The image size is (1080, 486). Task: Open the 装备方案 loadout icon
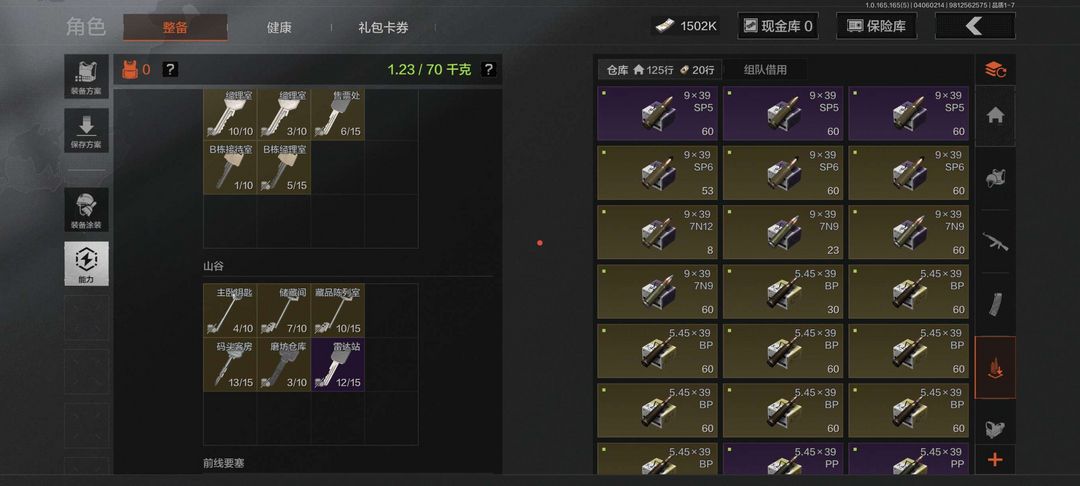pyautogui.click(x=86, y=76)
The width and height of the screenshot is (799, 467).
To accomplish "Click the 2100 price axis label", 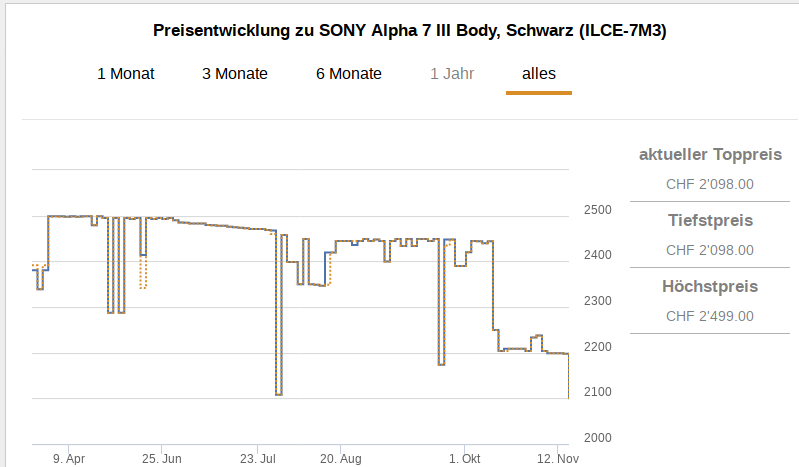I will 597,391.
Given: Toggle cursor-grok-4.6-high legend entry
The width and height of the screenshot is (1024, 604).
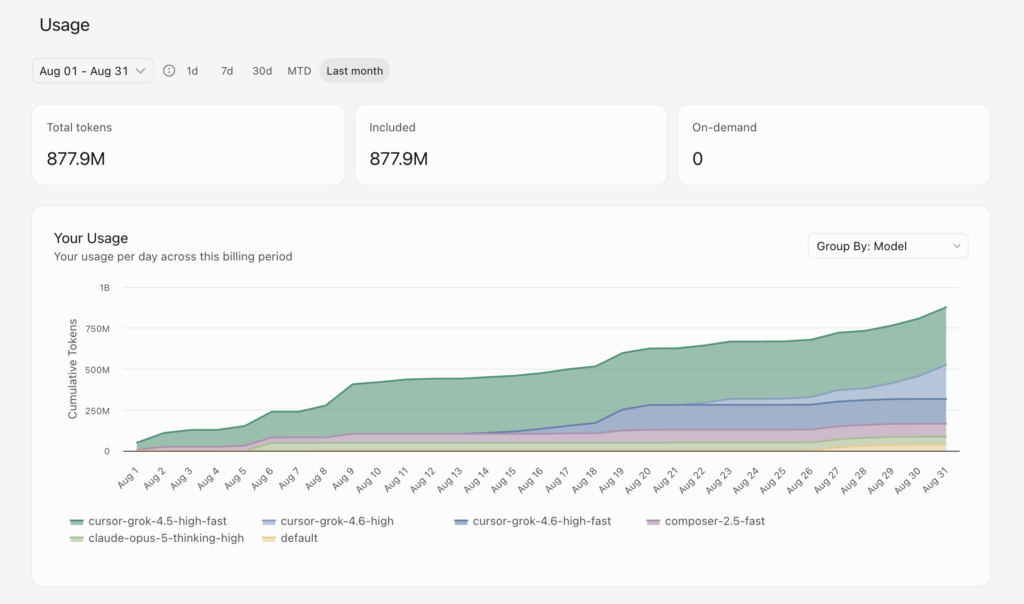Looking at the screenshot, I should pyautogui.click(x=328, y=521).
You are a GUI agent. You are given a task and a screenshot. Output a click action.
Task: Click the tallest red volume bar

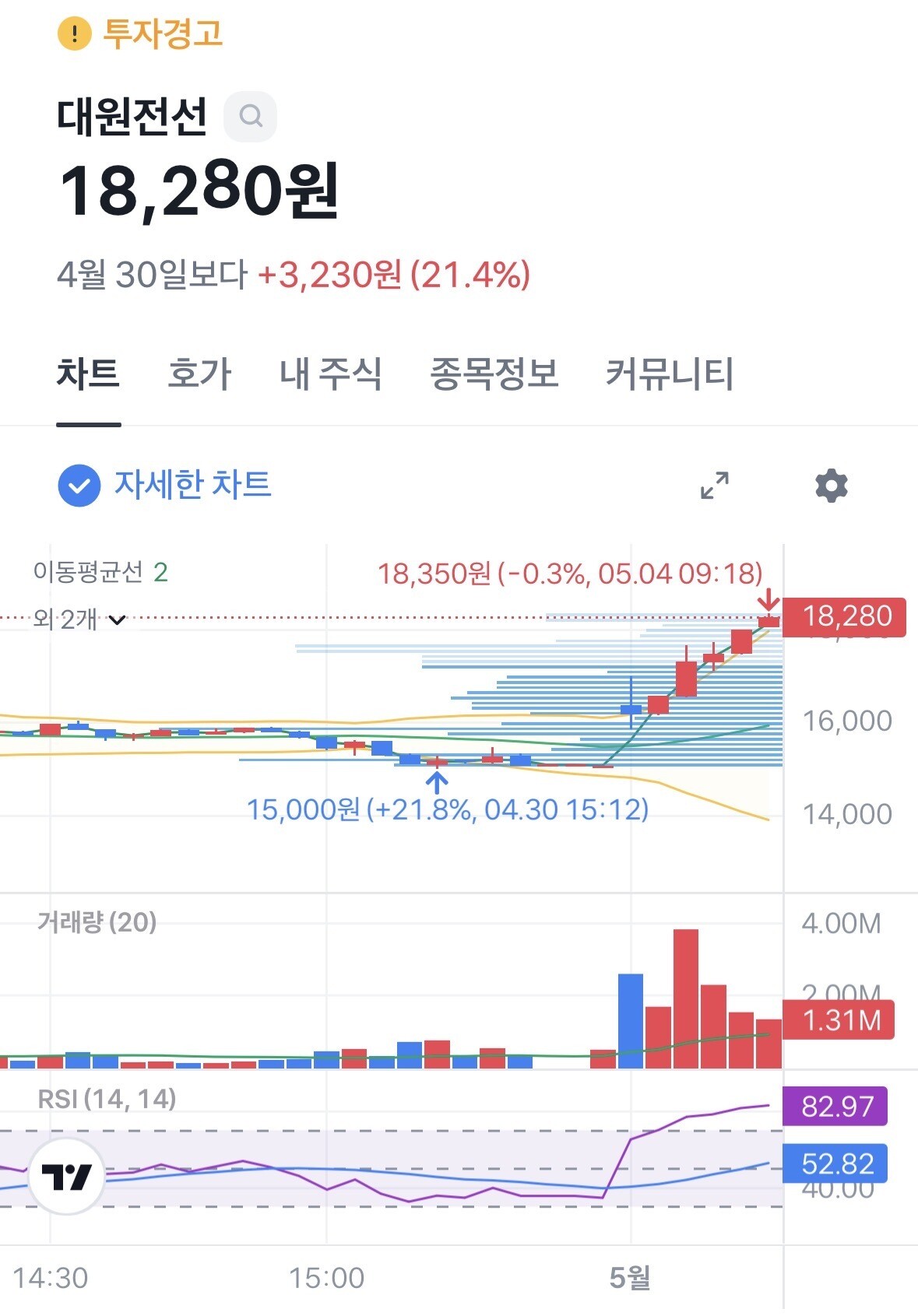pos(686,998)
========================================================================
**WHAT IS REQUIRED**
Please print exactly the lines from the one holding "The width and height of the screenshot is (1024, 604)." through the final line of the data above, including both, and skip all pictures.

**WRITTEN ANSWER**
The width and height of the screenshot is (1024, 604).
Looking at the screenshot, I should pyautogui.click(x=328, y=521).
You are a GUI agent. You are given a task and a screenshot. Output a click action.
Task: Click the tallest red volume bar

pos(686,998)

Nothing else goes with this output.